START Dataset records

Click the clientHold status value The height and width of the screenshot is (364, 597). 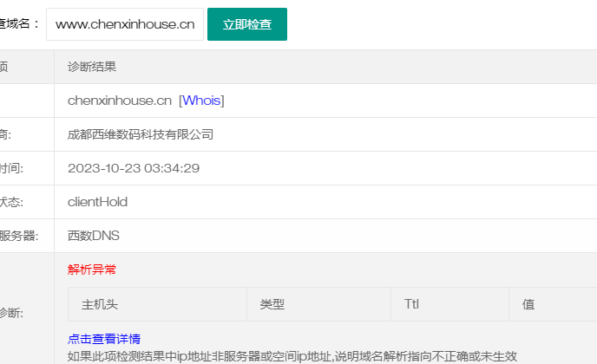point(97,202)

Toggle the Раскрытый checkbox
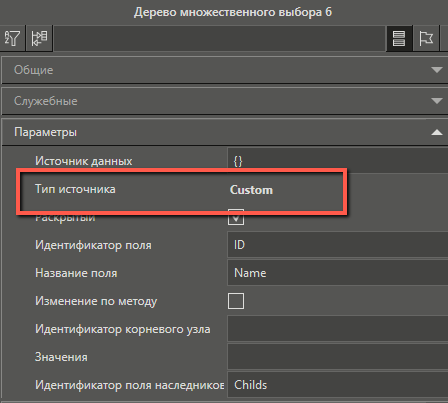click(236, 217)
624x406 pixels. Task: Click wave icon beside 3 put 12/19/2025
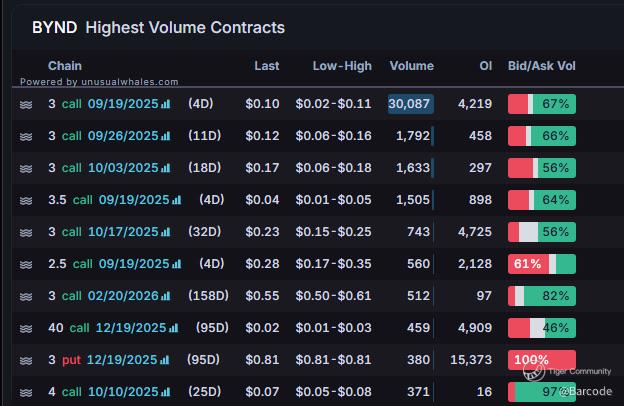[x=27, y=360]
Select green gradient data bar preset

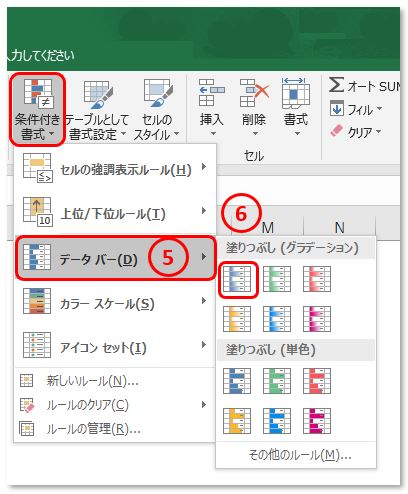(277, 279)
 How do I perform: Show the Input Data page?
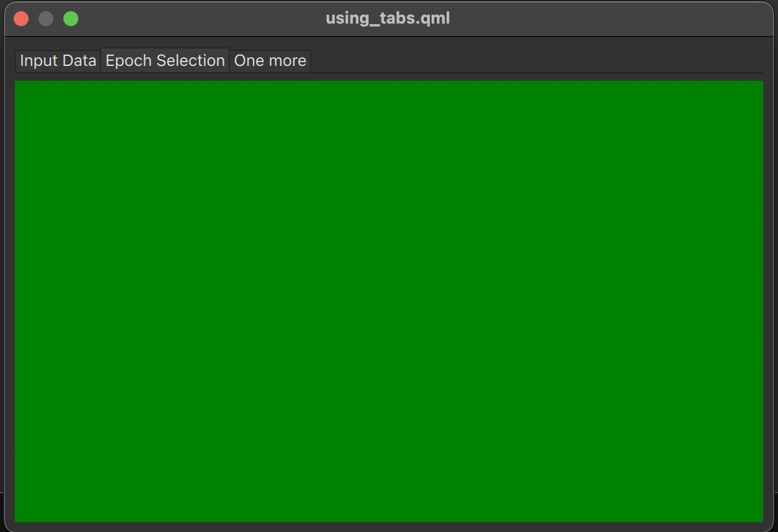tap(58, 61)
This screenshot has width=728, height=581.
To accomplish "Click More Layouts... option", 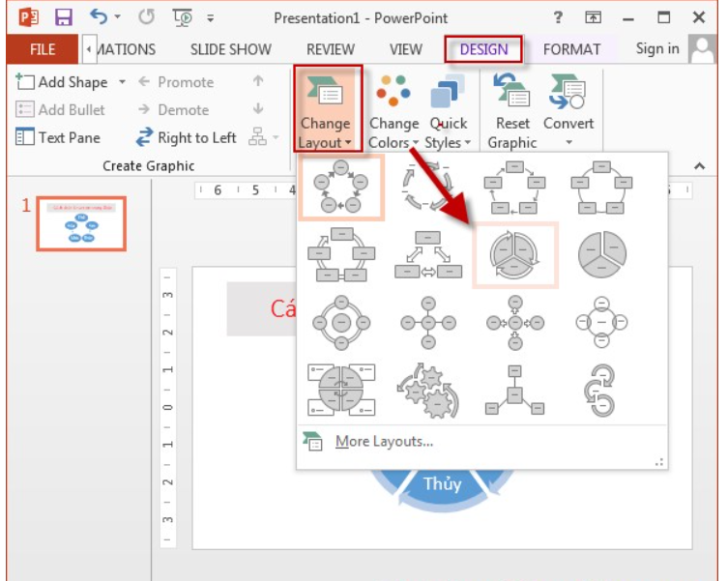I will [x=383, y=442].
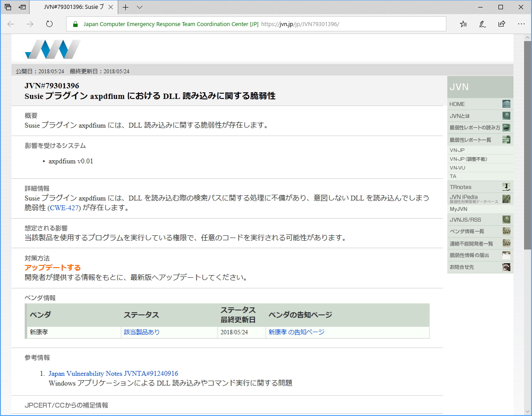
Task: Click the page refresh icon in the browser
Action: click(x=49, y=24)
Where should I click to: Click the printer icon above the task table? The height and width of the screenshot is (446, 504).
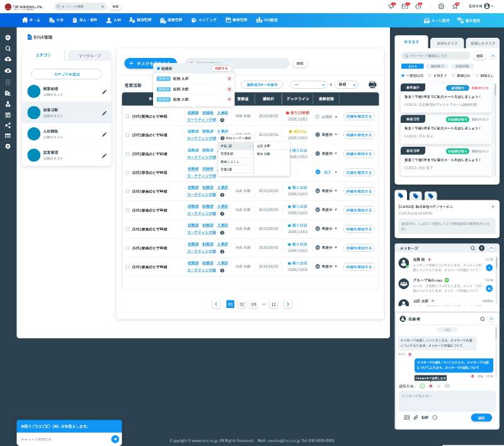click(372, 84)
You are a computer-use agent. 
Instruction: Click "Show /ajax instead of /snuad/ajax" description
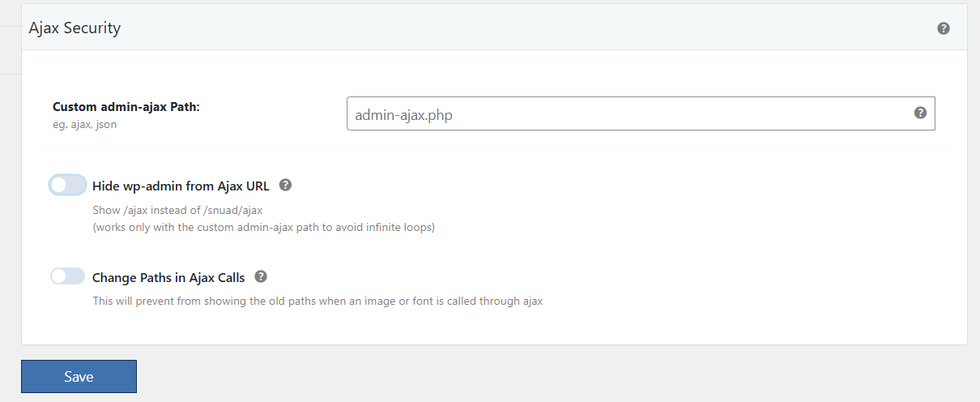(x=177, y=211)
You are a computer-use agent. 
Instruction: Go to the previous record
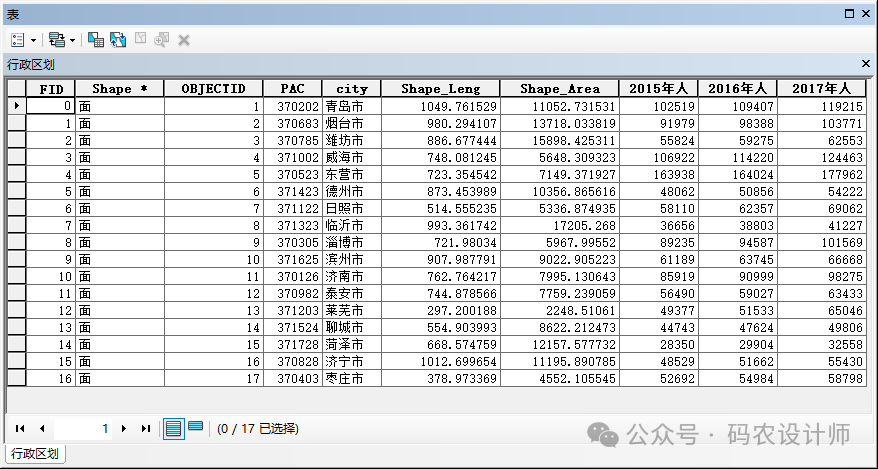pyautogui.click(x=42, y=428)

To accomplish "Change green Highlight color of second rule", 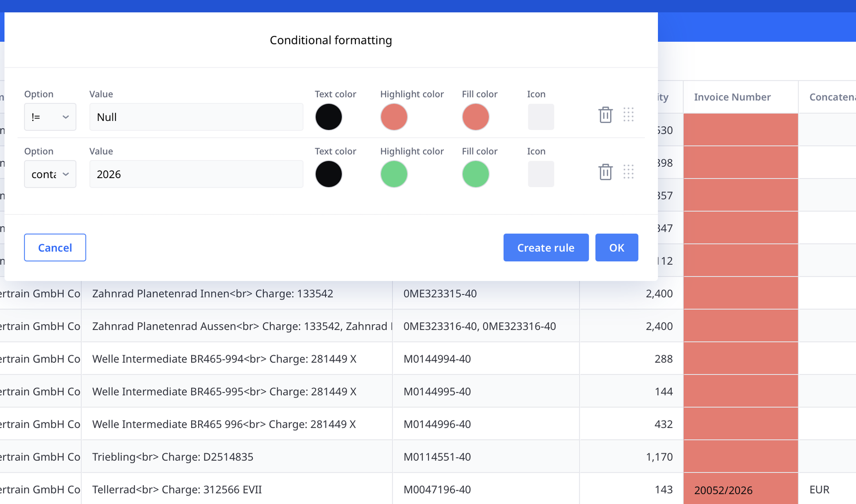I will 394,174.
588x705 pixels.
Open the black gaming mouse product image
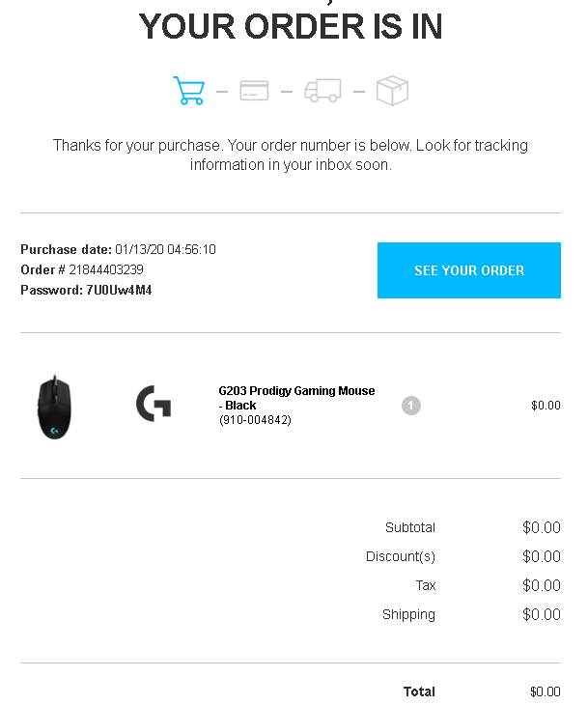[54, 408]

END Dataset records

**Work to be completed**
Please copy exactly, and only, the lines from the one that contains "588x705 pixels." through the last line of the data above, omitting all pictures.

**Task output**
588x705 pixels.
Open the black gaming mouse product image
[54, 408]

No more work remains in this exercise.